PHOAM-024: Unsafe integer casting could allow adversaries to drain rewards

[gangov]

Location

./contracts/stake/src/distribution.rs

Description An unsafe cast of an i128 number to u128 could cause the withdrawable_rewards function to return an excessively large number, potentially allowing an adversary to drain the rewards balance. In the code below, the amount as u128 snippet casts an i128 number into a u128. While casting a positive i128 to u128 has no side effect, casting a negative i128 number, N, to u128 results in the value u128::MAX - N. This unintended behavior is not meant to occur in the withdrawable_rewards function.

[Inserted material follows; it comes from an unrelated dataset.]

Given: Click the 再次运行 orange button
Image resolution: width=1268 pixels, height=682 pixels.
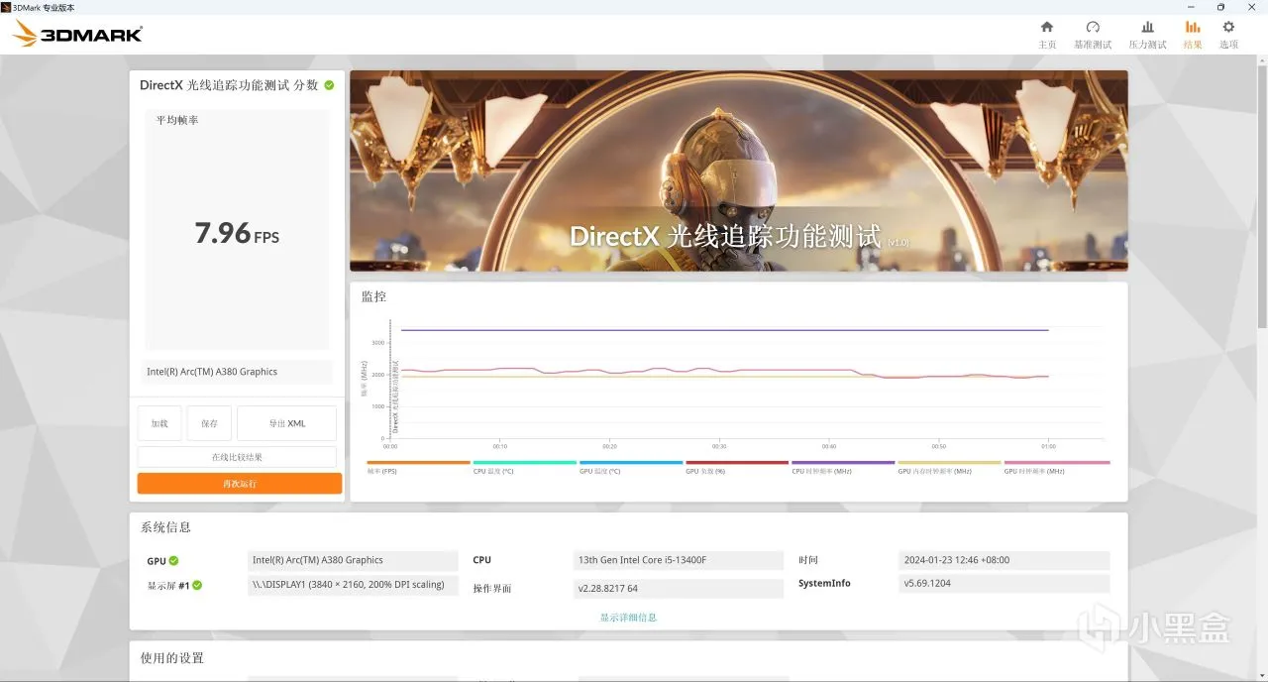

let ppw = distribution.shares_per_point;
let stakes: i128 = get_stakes(env, owner).total_stake;
// Decimal::one() represents the standart multiplier per token
// 1_000 represents the contsant token per power. TODO: make it
configurable
let points = calc_power(config, stakes as i128, Decimal::one(),
TOKEN_PER_POWER);
let points = (ppw * points as u128) as i128;
let correction = adjustment.shares_correction;
let points = points + correction;
let amount = points >> SHARES_SHIFT;
amount as u128 - adjustment.withdrawn_rewards

Coinspect consultants analyzed various scenarios to exploit this issue by having a negative correction absolute value greater than points, but found no successful outcomes. As a result, this issue is assessed as informational. Due to the time constraints of this engagement, it is left to the Phoenix team to further analyze the feasibility of this scenario.

Recommendation Verify that the amount variable cannot hold a negative number and add a failsafe mechanism to make withdrawable_rewards throw an error in such case. Additionally, review the rest of the code for any potentially dangerous integer casts.